Sin embargo, cuando Arnulfo llegó por fin al castillo y se perfilaron sus muros hasta cortar la bruma, un espectáculo asombroso se presentó ante sus ojos legañosos. Vencida el Mago -anulada su fuerza-, el Dragón era un juguete roto que giraba sin control alrededor de su eje, como un robot enloquecido. El soplo de fuego de sus narices quemaba el extremo de su cola escamosa y este estímulo doloroso imprimía a su giro una velocidad uniforme, inusitada.
El viejo caballero comprendió que el combate no tendría la forma de sus sueños. Sin temor se acercó a la bestia y con la mayor precisión posible calculó el diámetro de la circunferencia descripta por el Dragón, la aceleración inicial, la posición y velocidad relativa de las distintas partes del cuerpo en movimiento. Después ató su lanza a la montura del caballo y con un fuerte golpe lo lanzó en línea cuidadosamente tangencial contra la circunferencia rugiente. El choque fue explosivo y lanzó lejos caballo y lanza. Pero el combate ya estaba definido. El movimiento circular del Dragón comenzó a hacerse más lento y su cabeza se fue haciendo visible como se hacen visibles los rotores de un helicóptero que detiene sobre la tierra su vuelo. Un hilo de sangre brotaba de su ojo izquierdo.
Vencedor en justa lid de tantos caballeros como el doble de sus años por los cuatro elementos, aire, fuego, tierra y agua, vencedor del Mago y del Dragón, el caballero Arnulfo había ganado la libertad de la Princesa Ermengarda. El anciano caballero Arnulfo.
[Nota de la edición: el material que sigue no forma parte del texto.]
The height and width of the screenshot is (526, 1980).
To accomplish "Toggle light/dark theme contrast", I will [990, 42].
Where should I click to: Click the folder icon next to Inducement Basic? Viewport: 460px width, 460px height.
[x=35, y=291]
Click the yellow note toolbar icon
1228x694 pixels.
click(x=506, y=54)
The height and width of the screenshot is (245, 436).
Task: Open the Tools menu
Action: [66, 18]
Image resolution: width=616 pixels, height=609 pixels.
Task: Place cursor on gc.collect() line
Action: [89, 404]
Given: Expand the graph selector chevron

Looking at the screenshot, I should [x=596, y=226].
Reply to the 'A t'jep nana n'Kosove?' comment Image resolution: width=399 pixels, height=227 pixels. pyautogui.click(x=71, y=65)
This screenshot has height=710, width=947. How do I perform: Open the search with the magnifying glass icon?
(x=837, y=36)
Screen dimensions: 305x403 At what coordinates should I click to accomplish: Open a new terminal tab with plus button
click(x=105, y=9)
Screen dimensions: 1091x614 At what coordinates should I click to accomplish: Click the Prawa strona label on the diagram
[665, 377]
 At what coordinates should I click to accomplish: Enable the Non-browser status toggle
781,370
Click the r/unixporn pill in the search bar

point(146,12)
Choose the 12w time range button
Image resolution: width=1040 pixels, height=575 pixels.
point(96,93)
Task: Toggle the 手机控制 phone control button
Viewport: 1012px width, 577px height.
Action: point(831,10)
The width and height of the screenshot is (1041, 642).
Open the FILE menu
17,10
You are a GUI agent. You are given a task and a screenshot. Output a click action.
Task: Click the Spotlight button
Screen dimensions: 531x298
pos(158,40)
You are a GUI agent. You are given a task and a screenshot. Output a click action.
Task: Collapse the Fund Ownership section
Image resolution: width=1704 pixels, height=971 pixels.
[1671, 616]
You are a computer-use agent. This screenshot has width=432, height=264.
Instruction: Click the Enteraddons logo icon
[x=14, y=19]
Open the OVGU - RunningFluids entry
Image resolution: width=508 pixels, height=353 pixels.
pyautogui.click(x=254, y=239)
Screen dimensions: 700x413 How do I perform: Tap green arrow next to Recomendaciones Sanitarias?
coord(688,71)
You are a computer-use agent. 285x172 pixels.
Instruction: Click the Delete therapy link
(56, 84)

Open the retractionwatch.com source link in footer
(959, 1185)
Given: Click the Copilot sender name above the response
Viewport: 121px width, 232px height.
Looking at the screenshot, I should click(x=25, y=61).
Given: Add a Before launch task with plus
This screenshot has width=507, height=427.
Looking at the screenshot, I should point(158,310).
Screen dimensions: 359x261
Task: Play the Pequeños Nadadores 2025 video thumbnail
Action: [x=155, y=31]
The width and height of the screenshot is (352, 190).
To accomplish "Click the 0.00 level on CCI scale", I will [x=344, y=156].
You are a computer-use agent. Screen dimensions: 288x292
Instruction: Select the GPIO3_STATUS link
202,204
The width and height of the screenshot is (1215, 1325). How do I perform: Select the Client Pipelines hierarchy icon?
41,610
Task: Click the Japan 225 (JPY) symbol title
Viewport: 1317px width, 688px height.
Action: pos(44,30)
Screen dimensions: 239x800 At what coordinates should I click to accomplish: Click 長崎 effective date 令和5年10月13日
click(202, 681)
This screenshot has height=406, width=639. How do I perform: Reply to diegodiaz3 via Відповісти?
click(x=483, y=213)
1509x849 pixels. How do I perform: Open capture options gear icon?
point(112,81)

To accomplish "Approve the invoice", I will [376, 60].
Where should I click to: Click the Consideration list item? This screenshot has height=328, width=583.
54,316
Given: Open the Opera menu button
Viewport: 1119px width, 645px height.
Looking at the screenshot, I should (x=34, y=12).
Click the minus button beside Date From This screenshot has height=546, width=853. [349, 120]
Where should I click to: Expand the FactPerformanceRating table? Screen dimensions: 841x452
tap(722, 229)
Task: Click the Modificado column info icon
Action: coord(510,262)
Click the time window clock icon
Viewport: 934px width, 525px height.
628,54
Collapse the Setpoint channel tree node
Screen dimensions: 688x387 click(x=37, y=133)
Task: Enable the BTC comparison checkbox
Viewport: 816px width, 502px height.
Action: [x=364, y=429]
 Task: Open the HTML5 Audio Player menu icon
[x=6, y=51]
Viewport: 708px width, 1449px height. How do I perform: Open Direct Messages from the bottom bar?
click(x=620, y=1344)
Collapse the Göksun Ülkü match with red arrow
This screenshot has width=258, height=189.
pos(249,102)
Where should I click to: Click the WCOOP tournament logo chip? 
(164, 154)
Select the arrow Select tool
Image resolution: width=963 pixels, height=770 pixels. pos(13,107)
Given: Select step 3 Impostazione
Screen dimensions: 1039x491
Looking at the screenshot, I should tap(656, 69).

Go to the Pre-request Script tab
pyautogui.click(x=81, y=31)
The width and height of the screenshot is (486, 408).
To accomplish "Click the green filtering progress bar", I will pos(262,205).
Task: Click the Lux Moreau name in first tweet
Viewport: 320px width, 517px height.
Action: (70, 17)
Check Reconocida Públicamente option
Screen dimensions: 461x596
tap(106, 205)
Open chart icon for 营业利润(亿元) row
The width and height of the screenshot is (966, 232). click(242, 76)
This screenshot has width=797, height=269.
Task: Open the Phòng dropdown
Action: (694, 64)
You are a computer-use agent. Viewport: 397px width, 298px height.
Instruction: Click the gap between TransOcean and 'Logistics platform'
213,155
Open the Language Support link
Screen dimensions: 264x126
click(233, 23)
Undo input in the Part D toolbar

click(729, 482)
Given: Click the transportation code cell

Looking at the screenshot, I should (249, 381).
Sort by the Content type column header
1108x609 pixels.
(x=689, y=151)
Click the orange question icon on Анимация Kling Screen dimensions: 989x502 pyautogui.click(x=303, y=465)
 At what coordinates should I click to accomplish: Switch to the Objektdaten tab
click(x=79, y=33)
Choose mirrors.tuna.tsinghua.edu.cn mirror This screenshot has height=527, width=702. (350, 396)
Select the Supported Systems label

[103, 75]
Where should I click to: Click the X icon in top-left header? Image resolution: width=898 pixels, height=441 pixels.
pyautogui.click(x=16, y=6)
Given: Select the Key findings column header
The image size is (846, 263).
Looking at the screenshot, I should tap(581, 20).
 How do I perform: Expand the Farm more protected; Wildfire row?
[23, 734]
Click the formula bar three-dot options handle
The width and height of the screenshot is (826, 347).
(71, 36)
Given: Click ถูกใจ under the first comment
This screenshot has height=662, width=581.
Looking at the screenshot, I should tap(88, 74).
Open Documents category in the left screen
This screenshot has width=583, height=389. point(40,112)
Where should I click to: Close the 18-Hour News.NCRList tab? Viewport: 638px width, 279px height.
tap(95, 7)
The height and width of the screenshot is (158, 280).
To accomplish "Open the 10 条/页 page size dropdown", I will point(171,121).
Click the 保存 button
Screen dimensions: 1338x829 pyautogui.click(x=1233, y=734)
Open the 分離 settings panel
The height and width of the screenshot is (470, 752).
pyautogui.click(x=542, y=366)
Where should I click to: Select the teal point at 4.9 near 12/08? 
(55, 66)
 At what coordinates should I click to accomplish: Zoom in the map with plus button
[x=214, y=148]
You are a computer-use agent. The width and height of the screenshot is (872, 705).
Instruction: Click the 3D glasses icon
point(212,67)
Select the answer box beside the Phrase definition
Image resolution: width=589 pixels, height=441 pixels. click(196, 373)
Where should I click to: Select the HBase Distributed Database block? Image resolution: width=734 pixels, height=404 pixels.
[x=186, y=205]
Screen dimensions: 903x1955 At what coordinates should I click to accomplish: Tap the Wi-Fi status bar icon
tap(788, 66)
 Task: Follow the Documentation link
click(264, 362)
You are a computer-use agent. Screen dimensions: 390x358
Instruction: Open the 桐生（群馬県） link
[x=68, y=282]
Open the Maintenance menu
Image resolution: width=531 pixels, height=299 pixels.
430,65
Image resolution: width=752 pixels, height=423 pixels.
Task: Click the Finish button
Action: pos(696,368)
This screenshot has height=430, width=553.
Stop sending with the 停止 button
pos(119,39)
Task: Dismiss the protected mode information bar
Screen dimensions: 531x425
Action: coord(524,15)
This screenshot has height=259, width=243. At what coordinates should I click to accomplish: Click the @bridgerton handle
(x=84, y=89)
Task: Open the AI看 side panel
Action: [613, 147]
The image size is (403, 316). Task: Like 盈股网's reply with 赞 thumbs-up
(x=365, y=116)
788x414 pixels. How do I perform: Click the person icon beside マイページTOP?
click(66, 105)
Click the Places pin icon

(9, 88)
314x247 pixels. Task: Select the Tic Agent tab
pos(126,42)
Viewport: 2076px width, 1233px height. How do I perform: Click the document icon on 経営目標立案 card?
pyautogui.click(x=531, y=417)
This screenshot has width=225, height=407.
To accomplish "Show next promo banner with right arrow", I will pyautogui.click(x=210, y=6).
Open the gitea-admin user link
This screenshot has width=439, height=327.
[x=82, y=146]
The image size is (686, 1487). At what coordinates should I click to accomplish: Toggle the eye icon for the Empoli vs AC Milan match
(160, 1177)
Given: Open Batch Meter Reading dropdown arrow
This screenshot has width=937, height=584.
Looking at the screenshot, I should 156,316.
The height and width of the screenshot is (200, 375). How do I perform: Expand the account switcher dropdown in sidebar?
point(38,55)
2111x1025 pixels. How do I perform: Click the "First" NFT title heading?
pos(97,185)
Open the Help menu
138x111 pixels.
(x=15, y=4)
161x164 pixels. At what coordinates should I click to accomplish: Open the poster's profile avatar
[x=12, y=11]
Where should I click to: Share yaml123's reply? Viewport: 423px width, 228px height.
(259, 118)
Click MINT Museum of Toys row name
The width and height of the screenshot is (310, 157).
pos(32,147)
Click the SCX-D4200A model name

Cae el puente levadizo, se abren las puertas del castillo y una blanca figura sale corriendo de su obscura boca. Su belleza es real pero no verosímil. La Princesa Ermengarda, llorando, se abraza al cuello del Dragón, y trata de devolverle con sus besos su hálito de fuego. No le importa mancharse el vestido muy claro, muy tenue, con la sangre verde de su amigo. Tantos siglos, tantos largos y aburridos siglos han pasado juntos Ermengarda y el Dragón. La Prin cesa levanta la vista y mira asustada al caballero, ese desconocido.